**MATERIAL FOR THIS TASK:**
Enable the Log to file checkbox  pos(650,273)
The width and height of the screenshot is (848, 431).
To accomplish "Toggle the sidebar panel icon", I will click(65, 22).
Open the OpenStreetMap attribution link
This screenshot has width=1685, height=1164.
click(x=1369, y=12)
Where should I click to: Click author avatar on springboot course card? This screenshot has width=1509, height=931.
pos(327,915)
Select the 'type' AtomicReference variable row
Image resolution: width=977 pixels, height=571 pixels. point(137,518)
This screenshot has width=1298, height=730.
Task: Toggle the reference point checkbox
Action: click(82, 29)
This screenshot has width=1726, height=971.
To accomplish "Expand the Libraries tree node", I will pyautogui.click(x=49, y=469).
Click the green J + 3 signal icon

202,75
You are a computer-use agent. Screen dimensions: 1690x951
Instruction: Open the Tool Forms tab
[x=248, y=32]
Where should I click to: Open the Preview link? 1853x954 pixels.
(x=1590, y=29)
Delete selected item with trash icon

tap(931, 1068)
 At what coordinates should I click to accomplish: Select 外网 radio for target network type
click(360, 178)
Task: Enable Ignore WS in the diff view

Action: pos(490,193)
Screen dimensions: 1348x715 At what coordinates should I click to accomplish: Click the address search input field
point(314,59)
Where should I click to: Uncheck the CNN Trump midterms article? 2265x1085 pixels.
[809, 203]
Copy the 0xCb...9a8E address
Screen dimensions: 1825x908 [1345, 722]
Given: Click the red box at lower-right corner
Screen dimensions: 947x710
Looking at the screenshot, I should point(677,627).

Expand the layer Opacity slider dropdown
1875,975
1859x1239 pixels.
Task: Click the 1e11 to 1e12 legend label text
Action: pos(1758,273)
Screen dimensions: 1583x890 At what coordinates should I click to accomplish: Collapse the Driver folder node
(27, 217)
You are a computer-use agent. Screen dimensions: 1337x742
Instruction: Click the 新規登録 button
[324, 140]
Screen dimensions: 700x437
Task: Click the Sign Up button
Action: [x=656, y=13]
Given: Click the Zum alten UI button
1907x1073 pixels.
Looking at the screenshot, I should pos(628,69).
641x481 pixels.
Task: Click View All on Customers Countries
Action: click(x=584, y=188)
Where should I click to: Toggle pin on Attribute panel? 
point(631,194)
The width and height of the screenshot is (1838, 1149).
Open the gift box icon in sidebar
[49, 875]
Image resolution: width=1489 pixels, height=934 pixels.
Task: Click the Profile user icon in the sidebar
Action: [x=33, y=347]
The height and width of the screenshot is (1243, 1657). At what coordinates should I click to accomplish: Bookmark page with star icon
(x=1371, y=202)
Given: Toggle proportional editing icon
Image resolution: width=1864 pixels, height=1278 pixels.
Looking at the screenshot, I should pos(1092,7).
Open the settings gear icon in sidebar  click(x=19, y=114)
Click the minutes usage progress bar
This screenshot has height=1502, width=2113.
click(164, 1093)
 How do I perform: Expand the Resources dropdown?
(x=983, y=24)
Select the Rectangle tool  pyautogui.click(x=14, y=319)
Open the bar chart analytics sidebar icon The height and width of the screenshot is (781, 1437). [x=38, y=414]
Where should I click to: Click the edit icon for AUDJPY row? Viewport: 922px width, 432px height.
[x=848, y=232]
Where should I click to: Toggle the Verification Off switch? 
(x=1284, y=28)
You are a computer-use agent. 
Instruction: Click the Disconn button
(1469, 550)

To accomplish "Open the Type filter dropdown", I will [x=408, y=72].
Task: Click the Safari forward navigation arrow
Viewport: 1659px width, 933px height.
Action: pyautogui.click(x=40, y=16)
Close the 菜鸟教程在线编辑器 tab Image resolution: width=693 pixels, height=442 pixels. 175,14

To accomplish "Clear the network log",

**HOW TO COMPLETE THIS TASK:** Copy out every line of the material above that contains the string "computer".

**ANSWER SPACE:**
You are a computer-use agent. Screen dimensions: 1690x951
You are a computer-use agent. Screen dimensions: 1337x742
You are a computer-use agent. 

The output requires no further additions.